In part, their episodic adventures are held together by Arthur’s longing for another passenger on Zaphod’s ship, the pleasantly ambiguous Trillion (Zoey Deschanel, bringing the same sort of sensible ethereality she bestowed on the otherwise spastic Elf). She’s somehow hooked up with Zaphod (whose crew includes as well the incessantly depressed, huge-minded, robot Marvin, voiced by Alan Rickman, as in, “I have a million ideas, they all point to certain death”), but whatever she sees in her new beau remains unknown. One of those infinite mysteries, perhaps.

With Arthur’s yearning, the film becomes something of a romance, in addition to its science-fictional, philosophical, and boys adventure dimensions. Such multiplicity may please the legions of Guide fans, who know what they’re seeking in this latest adaptation of Adams’ long-lived venture (it started as a BBC radio series [first aired in 1978], and thereafter turned into novel and tv series, albums and games). This long-anticipated movie (supposedly in the works for over 20 years, at one time attaching Jim Carrey), which means that some of the ideas, in being faithful to the source, also feel dated, that is, not especially new insights (mass media are deceitful, corporate workers are boring and shortsighted, boys are nervous about expressing their feelings to girls… well, okay, some old concerns remain unresolved).

Just so, the film takes a more or less conventional narrative shape, such that the motley crew is repeatedly buffeted by forces beyond their control. This particularly whenever they hit the ship’s hyperspace button, which sends them hurtling through time and space, and deposits them in assorted fanciful embodiments (as when all are turned into yarn dolls, and Arthur, his tummy turned by the buffeting, pukes colorful woolen strings). In each instance, they only have to wait until the ship’s sprightly, game-show-host-like computer fixes them, such that “normality” is restored.

The film occasionally challenges this seeming faith in normality as concept and experience (usually through the novels’ favorite devices, puns and asides). But for the most part, this Hitchhiker’s Guide assumes a low-key tolerance of the way things are. For all its bells and whistles, the search for meaning, much like a colorful traipse through Oz, takes you back to the mundane, where you might better appreciate your black-and-white lot. And so, this movie takes Arthur and company round to a planet where a cult, led by John Malkovich (a role Adams, who died in 2001, wrote for the film), ritually worship a sneeze (Malkovich’s suddenly revealed, and many, tap-tapping mechanical feet, emerging directly from his abbreviated torso, make some points about gulf between appearance and experience). And during another stop, they meet an architect of custom planets, Slartibartfast (the always engaging Bill Nighy), who offers to rebuild earth for the currently homeless Arthur.

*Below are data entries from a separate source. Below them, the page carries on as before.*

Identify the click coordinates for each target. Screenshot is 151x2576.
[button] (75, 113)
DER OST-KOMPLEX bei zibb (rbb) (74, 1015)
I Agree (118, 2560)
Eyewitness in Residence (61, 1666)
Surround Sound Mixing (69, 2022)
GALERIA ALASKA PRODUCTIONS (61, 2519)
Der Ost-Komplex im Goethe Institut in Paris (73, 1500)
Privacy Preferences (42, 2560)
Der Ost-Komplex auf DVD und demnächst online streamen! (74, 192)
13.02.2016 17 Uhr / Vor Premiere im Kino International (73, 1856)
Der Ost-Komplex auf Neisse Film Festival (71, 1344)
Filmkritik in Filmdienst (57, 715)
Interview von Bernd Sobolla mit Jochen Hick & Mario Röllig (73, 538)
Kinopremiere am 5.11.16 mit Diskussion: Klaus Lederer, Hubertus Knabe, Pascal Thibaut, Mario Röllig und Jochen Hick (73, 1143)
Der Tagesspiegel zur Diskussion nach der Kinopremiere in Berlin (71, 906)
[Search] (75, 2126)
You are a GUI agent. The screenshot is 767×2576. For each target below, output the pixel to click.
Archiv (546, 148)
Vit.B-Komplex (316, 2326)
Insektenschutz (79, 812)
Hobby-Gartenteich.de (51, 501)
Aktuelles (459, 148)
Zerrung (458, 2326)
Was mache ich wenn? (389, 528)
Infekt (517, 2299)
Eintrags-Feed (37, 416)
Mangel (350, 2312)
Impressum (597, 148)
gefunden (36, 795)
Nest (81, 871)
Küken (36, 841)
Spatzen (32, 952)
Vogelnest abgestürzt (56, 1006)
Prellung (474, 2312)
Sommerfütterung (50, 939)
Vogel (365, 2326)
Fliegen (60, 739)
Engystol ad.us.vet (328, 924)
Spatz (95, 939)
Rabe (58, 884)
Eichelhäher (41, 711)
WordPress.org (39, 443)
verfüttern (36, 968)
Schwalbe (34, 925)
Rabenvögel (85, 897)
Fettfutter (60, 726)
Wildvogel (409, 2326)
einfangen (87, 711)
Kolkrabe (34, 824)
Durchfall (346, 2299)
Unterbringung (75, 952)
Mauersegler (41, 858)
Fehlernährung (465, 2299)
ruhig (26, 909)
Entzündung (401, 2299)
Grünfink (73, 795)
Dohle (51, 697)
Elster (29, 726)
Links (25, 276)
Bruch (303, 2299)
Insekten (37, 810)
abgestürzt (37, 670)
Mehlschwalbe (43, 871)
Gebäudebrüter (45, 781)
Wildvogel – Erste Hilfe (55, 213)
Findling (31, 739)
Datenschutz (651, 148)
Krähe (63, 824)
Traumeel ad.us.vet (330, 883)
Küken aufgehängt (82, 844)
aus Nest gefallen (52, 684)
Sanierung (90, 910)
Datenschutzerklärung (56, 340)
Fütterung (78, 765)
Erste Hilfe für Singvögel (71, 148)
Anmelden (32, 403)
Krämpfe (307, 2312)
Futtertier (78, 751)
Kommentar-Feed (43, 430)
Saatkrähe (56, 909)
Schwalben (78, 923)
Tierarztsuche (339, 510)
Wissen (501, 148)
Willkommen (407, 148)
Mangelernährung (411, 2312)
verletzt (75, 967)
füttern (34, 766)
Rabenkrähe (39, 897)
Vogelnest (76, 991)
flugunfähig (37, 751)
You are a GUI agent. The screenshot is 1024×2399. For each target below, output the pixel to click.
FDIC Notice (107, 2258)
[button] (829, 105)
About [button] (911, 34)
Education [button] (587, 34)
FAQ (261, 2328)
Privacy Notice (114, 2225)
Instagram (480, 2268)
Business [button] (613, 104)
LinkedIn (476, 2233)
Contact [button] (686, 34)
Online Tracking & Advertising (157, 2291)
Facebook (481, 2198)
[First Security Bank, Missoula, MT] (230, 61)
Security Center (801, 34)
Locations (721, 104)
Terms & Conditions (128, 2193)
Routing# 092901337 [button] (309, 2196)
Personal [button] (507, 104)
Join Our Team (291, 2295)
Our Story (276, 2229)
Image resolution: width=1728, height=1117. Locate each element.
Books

Perhaps the film’s most provocative innovation is the POV (point of view) Gun, with which the shooter can instantly impose his perspective on a target, invented, reports the Guide narrator, by “a group of housewives who had become utterly sick of ending every domestic argument with the words, ‘You just don’t get it, do you?'” Once Trillian gets a hold of this potent weapon, her vulnerability is exposed, which means she finally seems to break through Zaphod and Arthur’s self-obsessions. But as the film never suggests how her life will improve once they “get it,” Trillion seems left adrift.